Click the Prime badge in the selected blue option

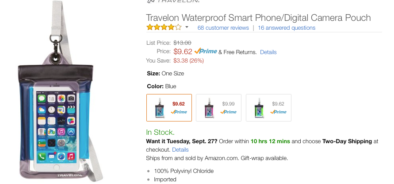pyautogui.click(x=179, y=112)
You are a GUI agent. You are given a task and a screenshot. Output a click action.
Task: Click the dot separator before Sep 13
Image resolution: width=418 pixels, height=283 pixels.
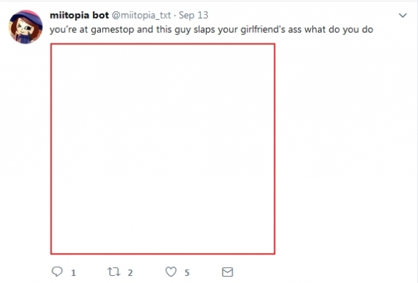click(x=175, y=16)
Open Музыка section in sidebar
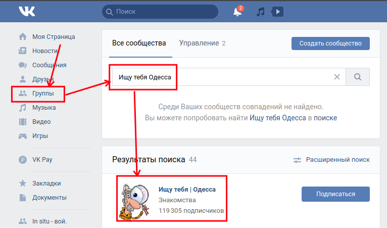This screenshot has width=387, height=228. pyautogui.click(x=44, y=107)
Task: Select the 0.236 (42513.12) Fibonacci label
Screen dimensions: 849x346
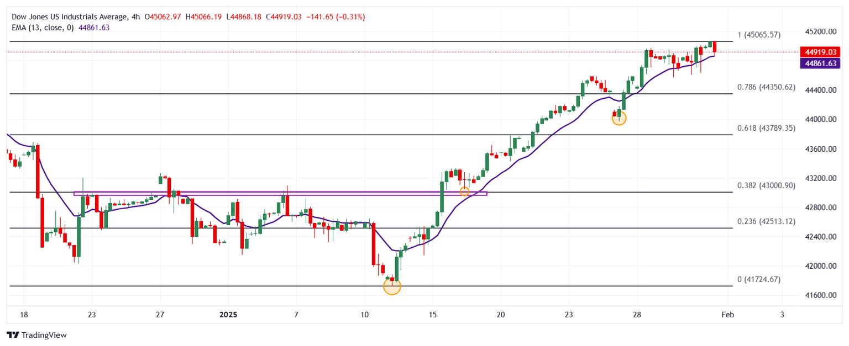Action: (x=766, y=221)
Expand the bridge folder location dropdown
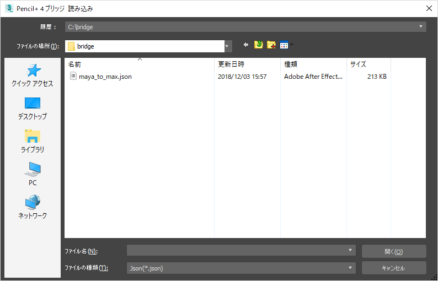The image size is (438, 281). [227, 46]
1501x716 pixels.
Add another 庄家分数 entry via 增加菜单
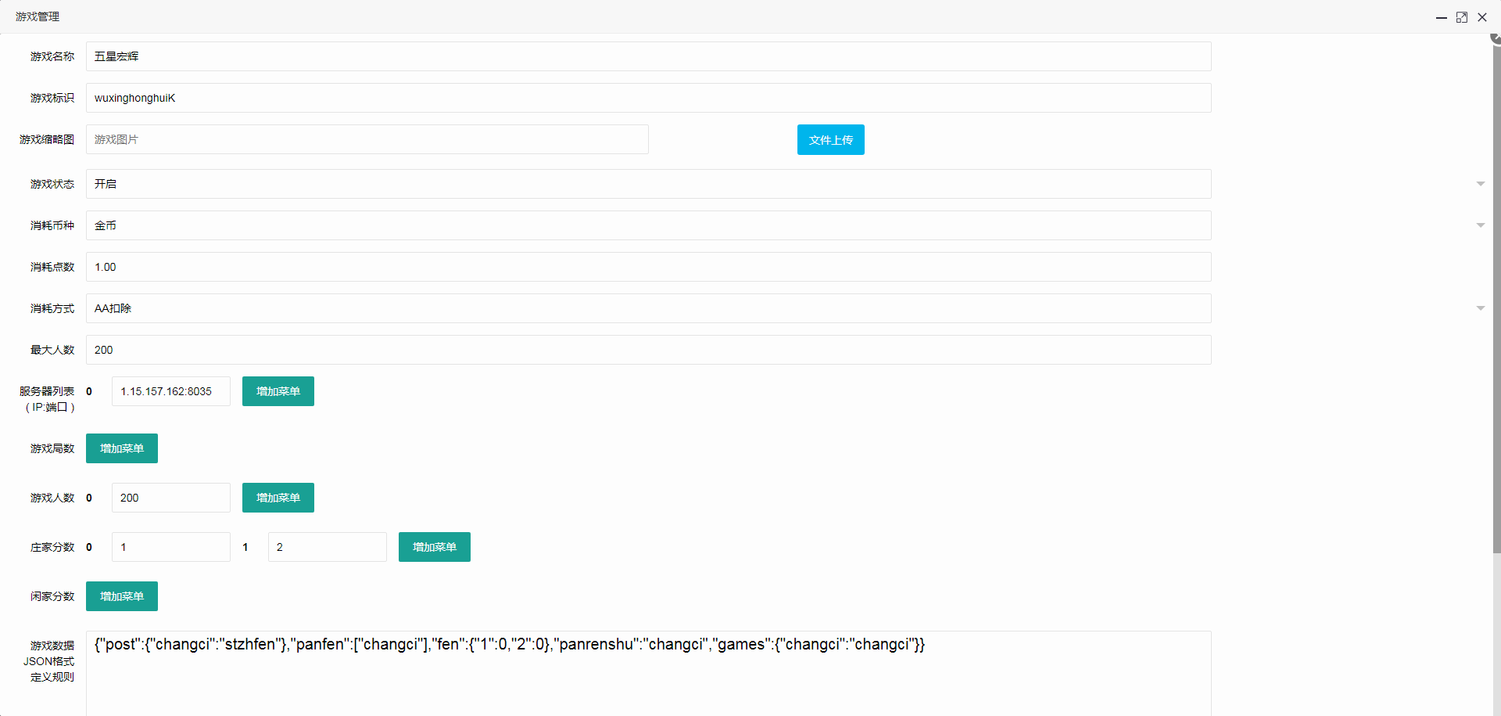point(434,547)
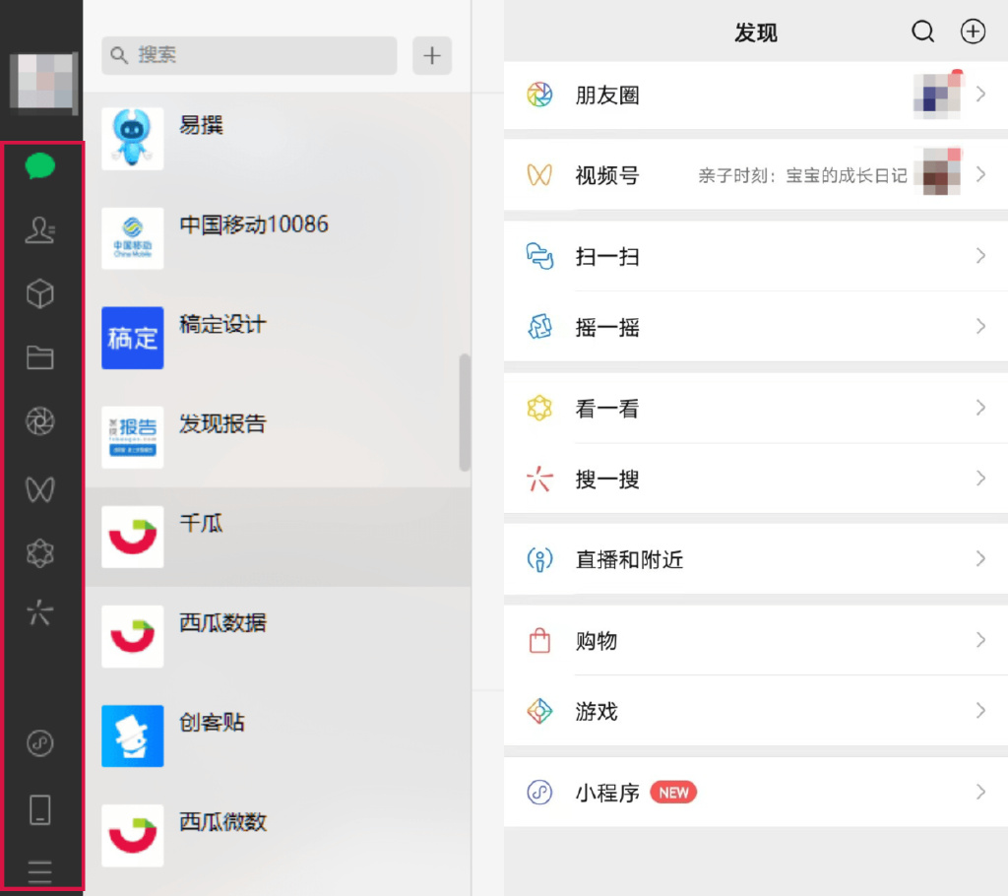The width and height of the screenshot is (1008, 896).
Task: Open the more options hamburger menu
Action: click(x=39, y=872)
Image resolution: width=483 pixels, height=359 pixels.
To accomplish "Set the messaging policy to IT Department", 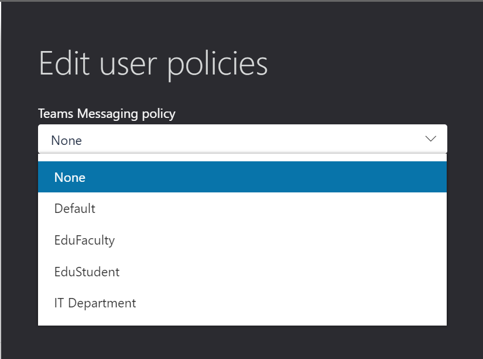I will [242, 303].
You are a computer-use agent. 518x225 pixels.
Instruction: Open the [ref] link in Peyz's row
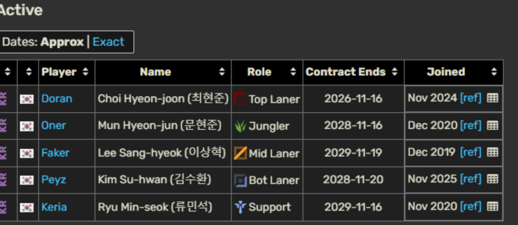(471, 179)
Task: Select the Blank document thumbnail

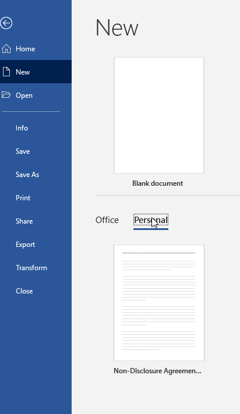Action: pos(159,115)
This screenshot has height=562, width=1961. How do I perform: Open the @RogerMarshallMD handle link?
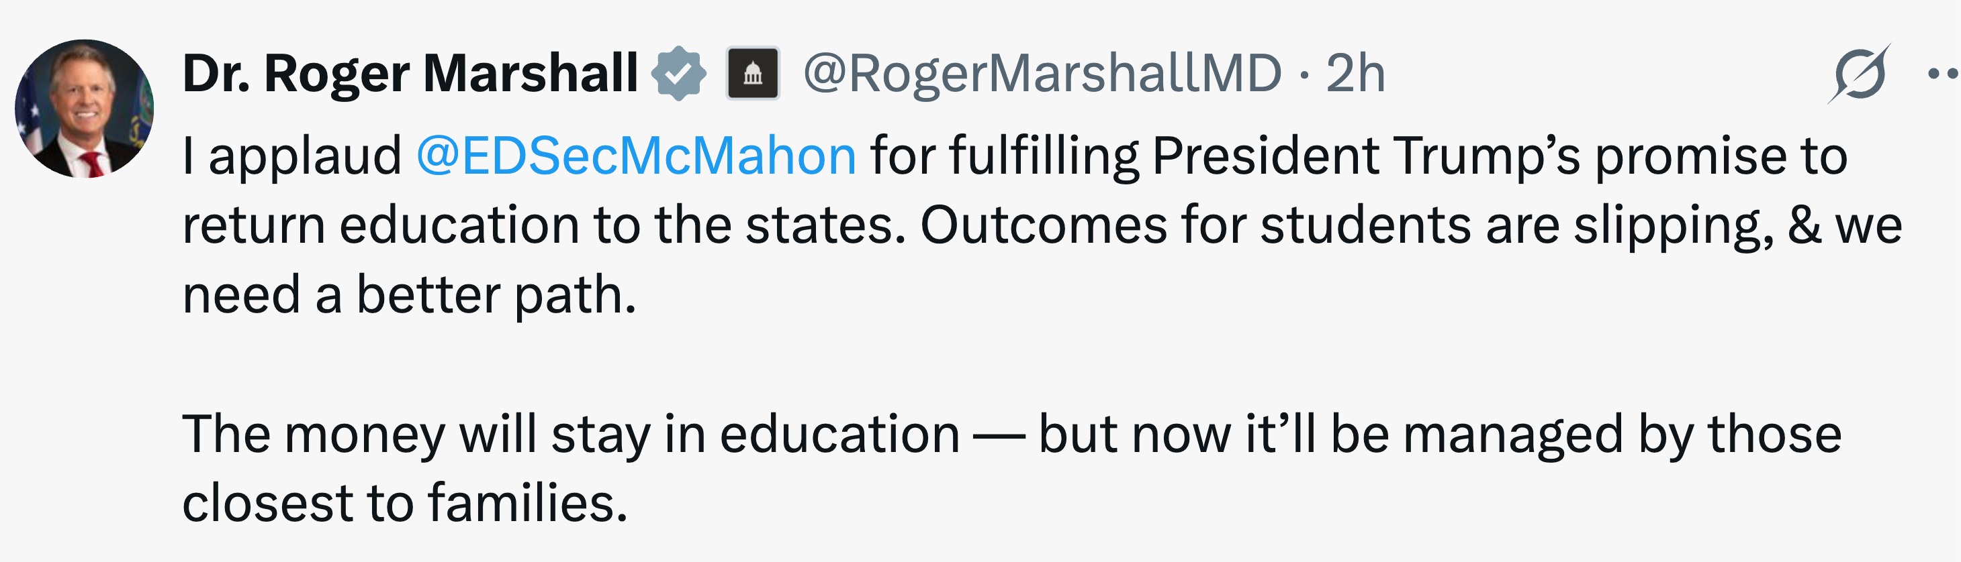pyautogui.click(x=1042, y=74)
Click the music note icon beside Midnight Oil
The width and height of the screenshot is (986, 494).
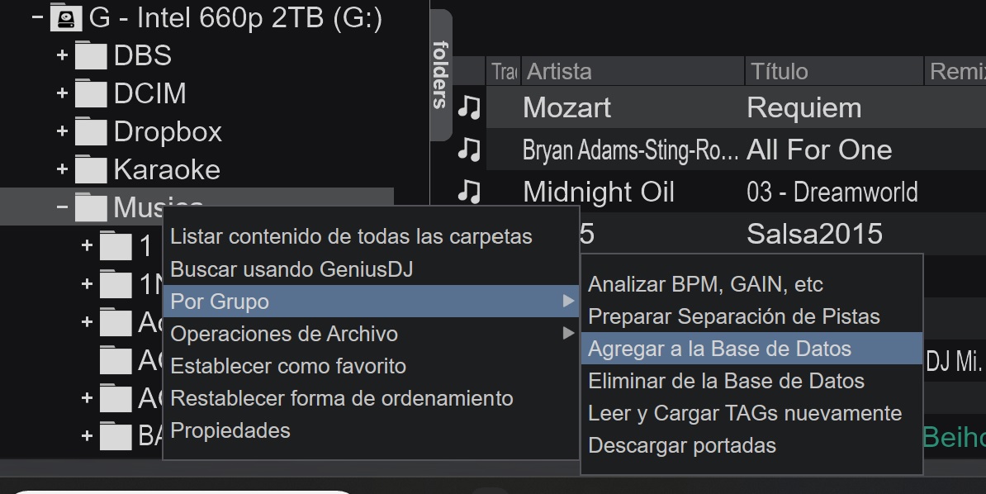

### TASK REQUIREMENTS
Output nothing except the lines from the one containing "Instruction: Open the" through the final line of the entries, repeated exactly and free of pictures.

### RESPONSE AREA
Instruction: Open the [ref] link in Peyz's row
(471, 179)
Task: Select the Blank document thumbnail

Action: pos(159,115)
This screenshot has height=562, width=1961. How do I perform: Open the @RogerMarshallMD handle link?
pyautogui.click(x=1042, y=74)
Click the music note icon beside Midnight Oil
The width and height of the screenshot is (986, 494).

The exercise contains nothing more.